:: HOW TO COMPLETE THIS TASK ::
Show every line from the data below that includes "computer".

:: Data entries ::
▽
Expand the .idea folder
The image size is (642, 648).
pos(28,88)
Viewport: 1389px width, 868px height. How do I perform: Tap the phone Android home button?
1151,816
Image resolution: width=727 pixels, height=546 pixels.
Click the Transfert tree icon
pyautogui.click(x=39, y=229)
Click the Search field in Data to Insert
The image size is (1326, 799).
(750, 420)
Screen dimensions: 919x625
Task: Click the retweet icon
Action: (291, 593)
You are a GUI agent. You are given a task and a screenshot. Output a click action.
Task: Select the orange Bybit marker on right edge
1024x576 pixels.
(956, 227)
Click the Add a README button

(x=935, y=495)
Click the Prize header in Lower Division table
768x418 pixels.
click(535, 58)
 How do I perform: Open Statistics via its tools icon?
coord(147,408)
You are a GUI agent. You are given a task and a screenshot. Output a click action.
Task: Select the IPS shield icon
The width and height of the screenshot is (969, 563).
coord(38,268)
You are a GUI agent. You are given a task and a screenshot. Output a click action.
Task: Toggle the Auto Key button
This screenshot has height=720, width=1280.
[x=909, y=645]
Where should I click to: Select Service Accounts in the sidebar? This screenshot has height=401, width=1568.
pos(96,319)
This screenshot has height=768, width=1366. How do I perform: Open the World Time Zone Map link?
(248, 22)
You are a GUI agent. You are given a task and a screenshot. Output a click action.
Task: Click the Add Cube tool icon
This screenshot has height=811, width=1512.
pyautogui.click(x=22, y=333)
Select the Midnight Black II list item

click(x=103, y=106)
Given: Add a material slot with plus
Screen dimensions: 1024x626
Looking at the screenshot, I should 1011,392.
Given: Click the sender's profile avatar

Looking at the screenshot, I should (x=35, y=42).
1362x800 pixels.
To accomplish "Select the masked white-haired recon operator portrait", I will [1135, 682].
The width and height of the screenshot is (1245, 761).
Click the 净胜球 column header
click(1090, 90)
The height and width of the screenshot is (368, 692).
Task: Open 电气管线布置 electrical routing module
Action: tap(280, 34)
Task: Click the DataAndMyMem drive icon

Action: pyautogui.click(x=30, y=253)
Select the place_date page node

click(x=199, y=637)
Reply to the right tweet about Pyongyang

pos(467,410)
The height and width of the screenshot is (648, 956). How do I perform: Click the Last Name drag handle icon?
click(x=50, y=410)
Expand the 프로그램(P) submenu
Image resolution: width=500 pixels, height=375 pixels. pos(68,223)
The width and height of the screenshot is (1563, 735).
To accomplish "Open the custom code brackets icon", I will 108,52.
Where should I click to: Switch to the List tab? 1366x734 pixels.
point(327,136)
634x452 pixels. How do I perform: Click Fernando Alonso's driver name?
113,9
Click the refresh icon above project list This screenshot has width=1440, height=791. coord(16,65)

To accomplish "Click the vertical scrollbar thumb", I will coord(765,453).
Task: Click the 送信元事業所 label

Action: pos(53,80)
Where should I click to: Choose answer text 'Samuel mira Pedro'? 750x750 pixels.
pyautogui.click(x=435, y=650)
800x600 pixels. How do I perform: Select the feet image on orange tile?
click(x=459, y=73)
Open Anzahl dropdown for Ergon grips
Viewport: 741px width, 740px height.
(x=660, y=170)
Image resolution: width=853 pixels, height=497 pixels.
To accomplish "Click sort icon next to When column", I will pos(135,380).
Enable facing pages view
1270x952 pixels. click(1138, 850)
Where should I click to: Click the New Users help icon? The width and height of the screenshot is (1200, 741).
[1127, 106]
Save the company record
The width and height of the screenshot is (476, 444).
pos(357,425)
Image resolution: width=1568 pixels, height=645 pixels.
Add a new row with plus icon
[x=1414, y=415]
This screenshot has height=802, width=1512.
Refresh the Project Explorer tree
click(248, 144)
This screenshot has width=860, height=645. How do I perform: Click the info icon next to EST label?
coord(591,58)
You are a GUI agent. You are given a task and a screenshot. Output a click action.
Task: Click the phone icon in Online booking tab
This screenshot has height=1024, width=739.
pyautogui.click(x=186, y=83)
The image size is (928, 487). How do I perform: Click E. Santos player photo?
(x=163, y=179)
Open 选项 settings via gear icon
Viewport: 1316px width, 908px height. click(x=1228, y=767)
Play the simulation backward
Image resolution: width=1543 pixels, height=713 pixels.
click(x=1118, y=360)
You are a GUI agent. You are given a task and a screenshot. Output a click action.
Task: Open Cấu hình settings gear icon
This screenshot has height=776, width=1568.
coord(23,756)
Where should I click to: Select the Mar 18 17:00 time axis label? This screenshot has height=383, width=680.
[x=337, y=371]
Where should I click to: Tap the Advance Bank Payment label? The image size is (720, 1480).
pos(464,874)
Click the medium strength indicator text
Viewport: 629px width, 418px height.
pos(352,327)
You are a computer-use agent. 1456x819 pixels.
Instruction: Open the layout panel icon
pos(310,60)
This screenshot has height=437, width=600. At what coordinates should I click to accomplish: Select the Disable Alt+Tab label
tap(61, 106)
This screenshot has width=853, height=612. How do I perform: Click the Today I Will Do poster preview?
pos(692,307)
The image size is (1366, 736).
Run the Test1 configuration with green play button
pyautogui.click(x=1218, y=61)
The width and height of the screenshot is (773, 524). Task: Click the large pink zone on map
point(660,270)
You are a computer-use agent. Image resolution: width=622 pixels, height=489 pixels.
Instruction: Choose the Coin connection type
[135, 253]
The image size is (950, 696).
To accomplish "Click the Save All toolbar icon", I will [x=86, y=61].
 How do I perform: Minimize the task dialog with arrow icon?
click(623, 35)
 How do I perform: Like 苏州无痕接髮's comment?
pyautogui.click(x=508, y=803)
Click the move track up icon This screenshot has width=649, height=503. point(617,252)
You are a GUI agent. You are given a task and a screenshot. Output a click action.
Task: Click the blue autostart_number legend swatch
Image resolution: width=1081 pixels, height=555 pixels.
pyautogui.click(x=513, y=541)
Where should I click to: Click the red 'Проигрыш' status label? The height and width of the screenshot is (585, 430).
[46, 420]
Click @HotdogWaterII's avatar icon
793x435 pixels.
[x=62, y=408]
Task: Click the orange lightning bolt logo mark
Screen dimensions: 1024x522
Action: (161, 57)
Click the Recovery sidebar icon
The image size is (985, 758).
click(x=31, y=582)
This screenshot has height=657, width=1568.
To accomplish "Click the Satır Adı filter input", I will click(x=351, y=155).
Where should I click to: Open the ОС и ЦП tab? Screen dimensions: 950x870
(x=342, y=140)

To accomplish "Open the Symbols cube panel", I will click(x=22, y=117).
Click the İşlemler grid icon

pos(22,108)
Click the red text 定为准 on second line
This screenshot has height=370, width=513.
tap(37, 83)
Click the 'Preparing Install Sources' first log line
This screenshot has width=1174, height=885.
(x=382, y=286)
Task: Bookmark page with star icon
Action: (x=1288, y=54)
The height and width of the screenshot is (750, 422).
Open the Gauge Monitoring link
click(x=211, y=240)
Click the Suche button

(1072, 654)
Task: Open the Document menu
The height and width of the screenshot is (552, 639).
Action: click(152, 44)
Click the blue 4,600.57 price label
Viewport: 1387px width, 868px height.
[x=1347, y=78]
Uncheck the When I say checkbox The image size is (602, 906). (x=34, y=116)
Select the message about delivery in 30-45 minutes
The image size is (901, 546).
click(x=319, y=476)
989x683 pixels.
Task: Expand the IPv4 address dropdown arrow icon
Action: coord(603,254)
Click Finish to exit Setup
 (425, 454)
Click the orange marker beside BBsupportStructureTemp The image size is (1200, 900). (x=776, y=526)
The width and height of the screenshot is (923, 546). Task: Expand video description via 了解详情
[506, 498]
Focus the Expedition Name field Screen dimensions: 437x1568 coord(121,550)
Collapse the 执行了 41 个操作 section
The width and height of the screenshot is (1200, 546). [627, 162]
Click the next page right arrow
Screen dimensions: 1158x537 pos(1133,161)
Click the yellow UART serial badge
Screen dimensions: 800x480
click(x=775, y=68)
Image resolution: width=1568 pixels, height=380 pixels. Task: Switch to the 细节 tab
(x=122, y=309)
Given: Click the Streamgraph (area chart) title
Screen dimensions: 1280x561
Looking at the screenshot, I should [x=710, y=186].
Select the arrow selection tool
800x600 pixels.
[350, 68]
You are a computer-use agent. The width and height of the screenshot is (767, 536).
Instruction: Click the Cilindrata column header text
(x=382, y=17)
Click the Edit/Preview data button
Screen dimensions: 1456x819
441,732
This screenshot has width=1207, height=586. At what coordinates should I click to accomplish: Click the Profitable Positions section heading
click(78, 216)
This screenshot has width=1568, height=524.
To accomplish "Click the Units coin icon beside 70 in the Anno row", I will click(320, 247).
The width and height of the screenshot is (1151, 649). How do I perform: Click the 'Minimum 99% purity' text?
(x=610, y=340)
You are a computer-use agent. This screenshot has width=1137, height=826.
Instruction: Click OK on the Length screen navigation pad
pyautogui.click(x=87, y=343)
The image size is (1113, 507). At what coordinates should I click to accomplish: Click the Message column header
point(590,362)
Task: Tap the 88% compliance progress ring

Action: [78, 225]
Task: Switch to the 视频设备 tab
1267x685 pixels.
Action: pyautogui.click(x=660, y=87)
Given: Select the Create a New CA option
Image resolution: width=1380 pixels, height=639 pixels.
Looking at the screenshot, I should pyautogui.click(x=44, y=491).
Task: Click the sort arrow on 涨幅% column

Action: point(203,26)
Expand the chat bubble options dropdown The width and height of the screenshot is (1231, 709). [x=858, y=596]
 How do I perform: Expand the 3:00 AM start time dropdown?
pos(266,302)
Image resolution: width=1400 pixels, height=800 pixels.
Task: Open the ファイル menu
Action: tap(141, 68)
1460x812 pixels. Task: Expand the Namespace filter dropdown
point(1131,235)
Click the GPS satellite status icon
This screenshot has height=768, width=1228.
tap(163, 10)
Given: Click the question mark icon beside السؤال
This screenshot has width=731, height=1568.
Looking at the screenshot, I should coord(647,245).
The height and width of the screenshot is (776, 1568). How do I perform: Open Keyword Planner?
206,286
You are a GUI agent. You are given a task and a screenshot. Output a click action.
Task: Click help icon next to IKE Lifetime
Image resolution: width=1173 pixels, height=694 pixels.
△
:: SOLUTION TO THE PROBLEM ::
You are a computer-use agent. 1456x819 pixels.
You are a computer-use agent. Image resolution: width=622 pixels, height=489 pixels.
You are a computer-use agent. The width and height of the screenshot is (767, 536).
You are a computer-use agent. This screenshot has width=1137, height=826.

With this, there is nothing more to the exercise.